Carlos Sainz Finishes Fifth in Las Vegas as Pit-Entry Stoppage Triggers FP3 Red Flag
carlos sainz climbed from seventh on the grid to finish fifth in the inaugural Las Vegas Grand Prix, a 50-lap street race on the new Las Vegas Strip Circuit. The result matters as teams and drivers adjust to new circuits and tightening margins early in the season.
Carlos Sainz at the Las Vegas Strip Circuit
Sainz moved up two places over the course of the 50-lap event to take fifth, finishing behind the race winner and the two drivers who completed the podium, as well as two other competitors who placed third and fourth. Starting seventh, the advancement to fifth was noted as a solid recovery amid a season marked by inconsistency.
The finishing order in Las Vegas placed the race winner and a second-place driver ahead of Sainz, with two drivers from another team occupying third and fourth. For Sainz, the measurable impact of the weekend was clear: a gain of two positions across the race distance at a brand-new street circuit.
Pit-entry stoppage at Albert Park that halted FP3
A separate incident at the Australian Grand Prix hampered running during final practice when a car ground to a halt at the Albert Park pit entry less than 15 minutes into FP3, prompting the first red flag of the season. The initial response was a virtual safety car with the pit entry closed; that intervention was later upgraded to a full red flag, costing teams roughly eight minutes of track time.
The stricken car blocked the route back to the garages and interrupted planned running, compounding earlier delays: the session had already been pushed back by 20 minutes while barriers at Turn 5 were repaired following a separate crash in an F3 sprint that led to that race being abandoned. The stoppage left the affected 31-year-old driver on the back foot for the season curtain‑raiser.

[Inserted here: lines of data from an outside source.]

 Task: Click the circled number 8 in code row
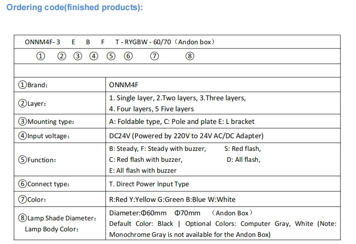190,56
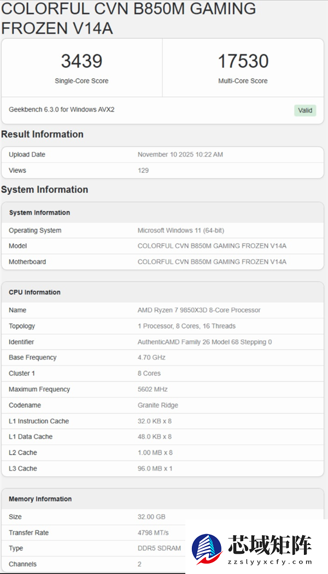Image resolution: width=328 pixels, height=574 pixels.
Task: Click the CPU Information table header
Action: point(34,292)
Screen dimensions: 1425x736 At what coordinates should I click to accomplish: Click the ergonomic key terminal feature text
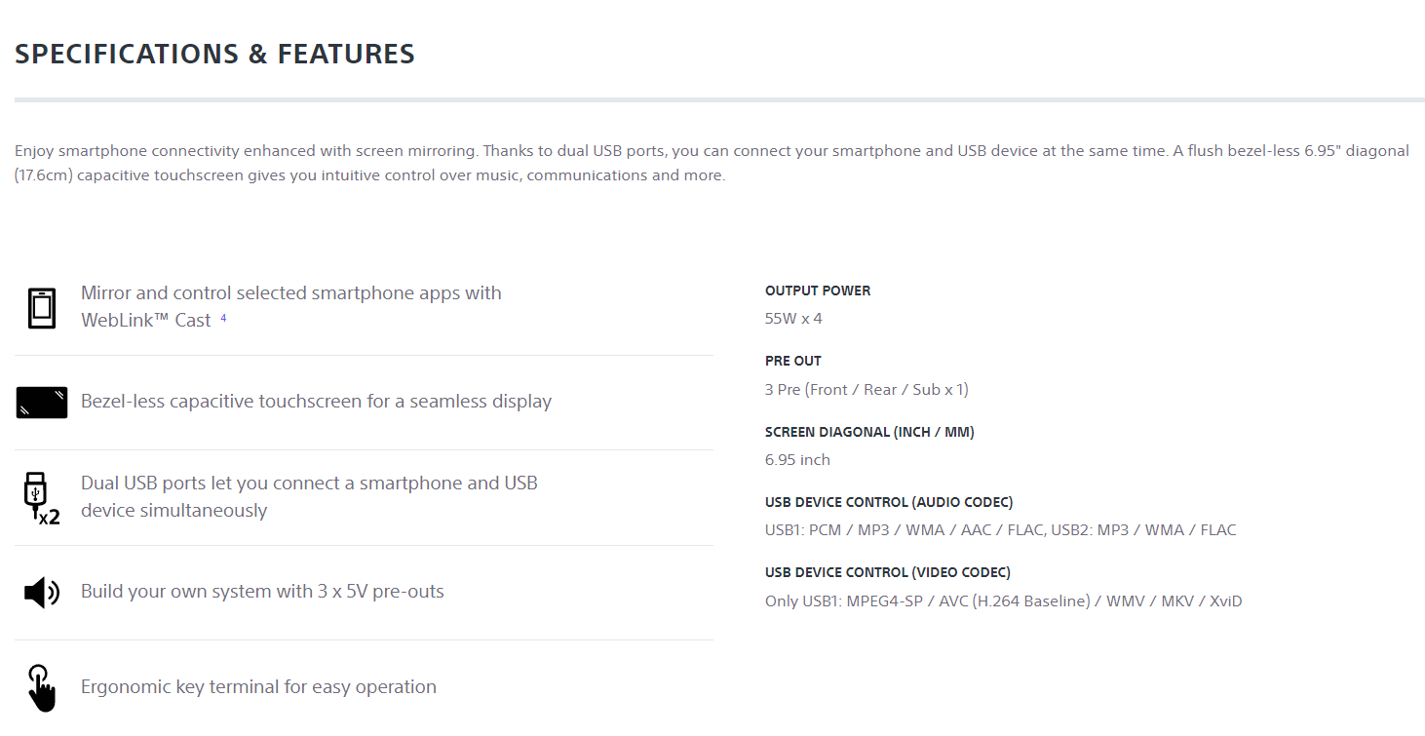(258, 687)
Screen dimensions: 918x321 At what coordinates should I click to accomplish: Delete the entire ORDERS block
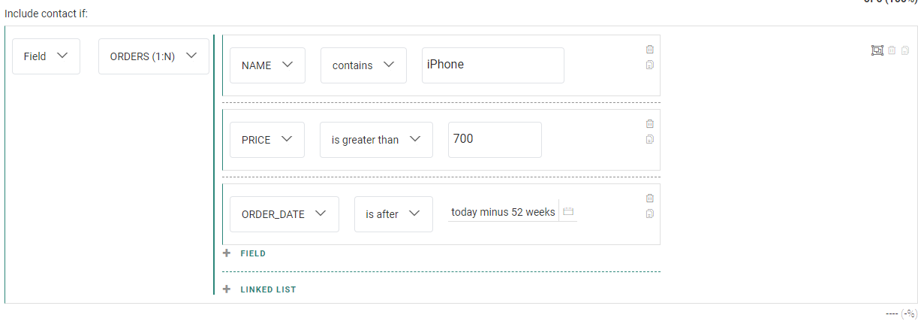(x=892, y=50)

Team preparations were flagged as contributing factors: the car in question was thought to be significantly overweight and the team had missed a private shakedown in Barcelona prior to testing in Bahrain, which reduced early running and data gathering. As a result, lost practice minutes translated directly into diminished opportunities to refine setup and strategy.
FIA and Tomorrow. io partnership on weather intelligence
The FIA has expanded the tools available to race control by integrating an AI-driven, satellite-backed weather intelligence system from Tomorrow. io. That system supplies super-localised forecasts before and during sessions, and is being made central to how race weekends are managed, including formal declarations related to Heat Hazards and Rain Hazards in the regulations.
Faster processing of vast data sets and rapid development cycles are the claimed strengths of the AI-driven model. Tomorrow. io's co-founder highlighted that AI now drastically shortens refinement times for atmospheric models, and the FIA's head of information systems strategy noted that continuous updates will let officials know about changing conditions that could affect or delay running.
Put simply, more accurate short-term forecasts change the calculus of race control: if a forecast indicates that waiting 20 minutes will open a viable window, that information can be used to delay a restart or alter session schedules to preserve on-track running. What makes this notable is that improved weather intelligence turns an external variable into a manageable factor, directly affecting decisions that determine how much useful practice and race time teams can actually deploy.
Taken together, the weekend snapshots from Las Vegas and Melbourne illustrate how on-track performance, operational setbacks and upgraded decision-making tools are intersecting early in the season. A climb from seventh to fifth in a 50-lap street race demonstrates a driver-level recovery, while a pit-entry stoppage and missed preparatory running demonstrate how logistical and reliability issues can erode opportunities. The adoption of AI weather systems by the FIA aims to reduce one source of uncertainty, giving teams and officials clearer data to inform those critical minutes on and off the track.